== Segment start ==

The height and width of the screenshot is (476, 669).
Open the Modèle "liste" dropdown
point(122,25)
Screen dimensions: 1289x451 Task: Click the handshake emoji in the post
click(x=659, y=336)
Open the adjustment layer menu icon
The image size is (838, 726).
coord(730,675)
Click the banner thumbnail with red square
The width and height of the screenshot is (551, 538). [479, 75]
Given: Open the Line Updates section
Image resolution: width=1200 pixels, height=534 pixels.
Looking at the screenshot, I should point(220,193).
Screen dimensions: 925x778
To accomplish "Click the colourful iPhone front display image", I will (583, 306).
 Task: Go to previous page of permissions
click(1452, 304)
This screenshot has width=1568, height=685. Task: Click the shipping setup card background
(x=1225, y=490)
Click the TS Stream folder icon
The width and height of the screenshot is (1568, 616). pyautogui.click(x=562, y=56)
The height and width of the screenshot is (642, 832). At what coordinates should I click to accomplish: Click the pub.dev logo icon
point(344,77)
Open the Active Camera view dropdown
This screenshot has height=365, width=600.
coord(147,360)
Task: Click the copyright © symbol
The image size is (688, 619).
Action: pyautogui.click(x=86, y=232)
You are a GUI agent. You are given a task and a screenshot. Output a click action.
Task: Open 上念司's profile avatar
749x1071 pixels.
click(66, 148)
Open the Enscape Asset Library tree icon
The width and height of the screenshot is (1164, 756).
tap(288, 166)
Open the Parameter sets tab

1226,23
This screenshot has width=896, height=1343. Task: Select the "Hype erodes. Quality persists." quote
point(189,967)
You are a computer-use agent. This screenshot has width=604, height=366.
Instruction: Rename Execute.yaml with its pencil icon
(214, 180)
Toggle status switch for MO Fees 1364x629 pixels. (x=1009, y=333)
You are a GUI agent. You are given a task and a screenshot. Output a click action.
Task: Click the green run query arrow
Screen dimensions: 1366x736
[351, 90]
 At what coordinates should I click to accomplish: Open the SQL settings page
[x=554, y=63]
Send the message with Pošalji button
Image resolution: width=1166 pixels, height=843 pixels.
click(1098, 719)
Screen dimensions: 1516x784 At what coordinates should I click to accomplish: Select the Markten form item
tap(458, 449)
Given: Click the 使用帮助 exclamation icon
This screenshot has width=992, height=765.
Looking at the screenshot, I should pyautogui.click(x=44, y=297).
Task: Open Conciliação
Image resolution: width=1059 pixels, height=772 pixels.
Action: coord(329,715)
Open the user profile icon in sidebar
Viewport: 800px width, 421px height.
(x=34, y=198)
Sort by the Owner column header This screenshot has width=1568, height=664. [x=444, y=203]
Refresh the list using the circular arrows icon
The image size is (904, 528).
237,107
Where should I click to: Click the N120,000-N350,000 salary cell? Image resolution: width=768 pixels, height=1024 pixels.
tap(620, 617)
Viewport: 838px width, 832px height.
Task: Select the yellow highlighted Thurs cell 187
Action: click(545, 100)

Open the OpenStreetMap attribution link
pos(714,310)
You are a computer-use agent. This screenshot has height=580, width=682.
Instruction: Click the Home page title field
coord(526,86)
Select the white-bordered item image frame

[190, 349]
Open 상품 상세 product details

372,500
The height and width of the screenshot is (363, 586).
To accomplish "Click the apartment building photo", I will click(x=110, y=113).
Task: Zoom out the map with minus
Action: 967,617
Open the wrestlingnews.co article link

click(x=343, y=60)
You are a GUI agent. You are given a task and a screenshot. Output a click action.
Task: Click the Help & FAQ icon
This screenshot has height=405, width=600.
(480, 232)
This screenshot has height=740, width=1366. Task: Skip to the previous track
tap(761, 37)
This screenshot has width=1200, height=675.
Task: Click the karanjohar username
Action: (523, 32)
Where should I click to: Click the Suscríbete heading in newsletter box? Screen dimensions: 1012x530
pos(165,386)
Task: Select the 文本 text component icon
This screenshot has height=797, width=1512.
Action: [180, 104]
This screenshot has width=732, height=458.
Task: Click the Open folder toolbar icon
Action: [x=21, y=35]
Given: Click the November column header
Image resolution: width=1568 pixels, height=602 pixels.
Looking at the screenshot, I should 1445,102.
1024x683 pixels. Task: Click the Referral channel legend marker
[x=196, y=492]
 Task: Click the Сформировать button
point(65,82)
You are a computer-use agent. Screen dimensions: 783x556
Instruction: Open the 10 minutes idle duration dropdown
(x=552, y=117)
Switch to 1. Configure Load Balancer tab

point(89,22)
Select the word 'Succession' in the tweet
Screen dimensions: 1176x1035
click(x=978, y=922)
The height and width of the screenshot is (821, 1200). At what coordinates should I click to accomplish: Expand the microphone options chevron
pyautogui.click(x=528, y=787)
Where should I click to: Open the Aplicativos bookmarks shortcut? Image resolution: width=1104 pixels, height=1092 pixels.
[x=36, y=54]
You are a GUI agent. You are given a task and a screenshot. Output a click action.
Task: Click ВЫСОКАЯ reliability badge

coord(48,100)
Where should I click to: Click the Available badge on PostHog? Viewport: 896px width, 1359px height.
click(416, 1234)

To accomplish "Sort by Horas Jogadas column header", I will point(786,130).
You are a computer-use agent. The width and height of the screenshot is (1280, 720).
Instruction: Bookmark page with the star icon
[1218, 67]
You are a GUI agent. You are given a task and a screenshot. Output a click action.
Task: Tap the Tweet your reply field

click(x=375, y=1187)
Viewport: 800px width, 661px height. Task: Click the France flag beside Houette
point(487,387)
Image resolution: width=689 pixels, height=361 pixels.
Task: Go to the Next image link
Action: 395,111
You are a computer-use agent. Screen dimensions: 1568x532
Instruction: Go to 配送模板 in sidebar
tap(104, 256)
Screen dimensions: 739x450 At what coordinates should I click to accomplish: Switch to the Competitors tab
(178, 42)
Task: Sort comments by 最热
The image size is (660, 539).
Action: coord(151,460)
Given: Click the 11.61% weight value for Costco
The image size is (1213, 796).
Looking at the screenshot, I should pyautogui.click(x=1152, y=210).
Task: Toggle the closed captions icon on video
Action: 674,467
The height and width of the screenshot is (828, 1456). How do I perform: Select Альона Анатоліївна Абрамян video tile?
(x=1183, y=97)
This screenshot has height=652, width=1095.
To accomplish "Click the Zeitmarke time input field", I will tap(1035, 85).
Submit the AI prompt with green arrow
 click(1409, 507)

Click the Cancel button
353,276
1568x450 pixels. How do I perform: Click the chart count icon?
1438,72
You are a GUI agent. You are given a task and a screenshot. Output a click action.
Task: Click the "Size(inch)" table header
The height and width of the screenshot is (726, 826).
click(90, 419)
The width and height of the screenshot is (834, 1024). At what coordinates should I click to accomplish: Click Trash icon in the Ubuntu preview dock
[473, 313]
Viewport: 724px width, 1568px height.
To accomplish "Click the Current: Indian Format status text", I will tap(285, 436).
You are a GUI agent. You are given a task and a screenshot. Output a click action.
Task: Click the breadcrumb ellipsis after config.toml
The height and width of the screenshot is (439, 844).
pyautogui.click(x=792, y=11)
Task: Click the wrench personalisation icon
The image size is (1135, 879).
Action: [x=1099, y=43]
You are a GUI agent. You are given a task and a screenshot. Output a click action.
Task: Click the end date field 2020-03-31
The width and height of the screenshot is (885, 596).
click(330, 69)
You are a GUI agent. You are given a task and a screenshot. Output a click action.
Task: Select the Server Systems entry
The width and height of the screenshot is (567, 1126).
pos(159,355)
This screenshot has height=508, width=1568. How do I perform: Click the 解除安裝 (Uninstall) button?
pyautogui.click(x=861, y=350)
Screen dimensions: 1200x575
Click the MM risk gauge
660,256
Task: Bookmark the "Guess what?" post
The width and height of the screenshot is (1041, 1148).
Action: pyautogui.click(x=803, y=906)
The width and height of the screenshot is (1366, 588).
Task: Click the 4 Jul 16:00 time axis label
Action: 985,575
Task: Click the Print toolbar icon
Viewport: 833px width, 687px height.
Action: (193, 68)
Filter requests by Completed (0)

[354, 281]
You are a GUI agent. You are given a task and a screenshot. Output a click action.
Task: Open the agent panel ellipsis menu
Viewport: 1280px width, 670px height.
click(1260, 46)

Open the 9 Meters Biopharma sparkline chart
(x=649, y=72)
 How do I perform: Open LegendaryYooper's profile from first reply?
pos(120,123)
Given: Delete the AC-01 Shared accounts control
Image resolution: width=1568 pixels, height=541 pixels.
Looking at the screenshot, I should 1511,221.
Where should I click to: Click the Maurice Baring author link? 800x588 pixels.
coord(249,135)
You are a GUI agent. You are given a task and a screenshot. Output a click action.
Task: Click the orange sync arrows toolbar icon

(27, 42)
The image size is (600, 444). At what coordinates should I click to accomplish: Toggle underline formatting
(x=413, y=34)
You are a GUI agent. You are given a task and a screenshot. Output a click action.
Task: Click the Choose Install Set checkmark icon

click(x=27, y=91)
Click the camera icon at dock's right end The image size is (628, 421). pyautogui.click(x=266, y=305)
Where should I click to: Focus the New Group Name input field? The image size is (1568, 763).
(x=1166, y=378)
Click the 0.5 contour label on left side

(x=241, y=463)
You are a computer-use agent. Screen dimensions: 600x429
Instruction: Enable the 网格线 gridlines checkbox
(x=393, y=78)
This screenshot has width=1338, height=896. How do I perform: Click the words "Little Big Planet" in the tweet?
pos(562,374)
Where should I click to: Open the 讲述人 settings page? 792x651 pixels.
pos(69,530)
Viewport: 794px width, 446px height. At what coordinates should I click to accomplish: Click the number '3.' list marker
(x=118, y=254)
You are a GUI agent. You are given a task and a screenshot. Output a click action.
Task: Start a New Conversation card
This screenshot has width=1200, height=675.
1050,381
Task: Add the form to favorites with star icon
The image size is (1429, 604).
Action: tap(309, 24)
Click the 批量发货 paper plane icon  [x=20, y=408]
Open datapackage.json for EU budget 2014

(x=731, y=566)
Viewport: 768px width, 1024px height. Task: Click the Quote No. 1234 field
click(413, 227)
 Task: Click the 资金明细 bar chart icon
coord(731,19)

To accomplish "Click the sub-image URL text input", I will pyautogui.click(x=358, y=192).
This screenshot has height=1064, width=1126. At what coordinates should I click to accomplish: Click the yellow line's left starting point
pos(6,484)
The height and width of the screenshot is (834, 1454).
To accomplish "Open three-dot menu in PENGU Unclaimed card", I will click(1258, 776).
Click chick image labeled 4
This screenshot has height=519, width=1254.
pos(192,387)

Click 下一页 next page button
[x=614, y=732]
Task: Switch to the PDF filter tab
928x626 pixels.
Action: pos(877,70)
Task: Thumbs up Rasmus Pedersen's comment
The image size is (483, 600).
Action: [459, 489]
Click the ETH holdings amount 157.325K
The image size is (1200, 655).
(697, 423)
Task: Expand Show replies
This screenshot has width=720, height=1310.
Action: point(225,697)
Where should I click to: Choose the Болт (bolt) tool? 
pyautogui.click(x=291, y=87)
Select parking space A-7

== Segment end ==

● **EXERCISE INSTRUCTIONS**: Copy out the lines above that hold the string "column".

● **FINISHED EXERCISE**:
Sort by the Owner column header This screenshot has width=1568, height=664. [x=444, y=203]
Given: Click the November column header
To accomplish "Sort by Horas Jogadas column header", I will point(786,130).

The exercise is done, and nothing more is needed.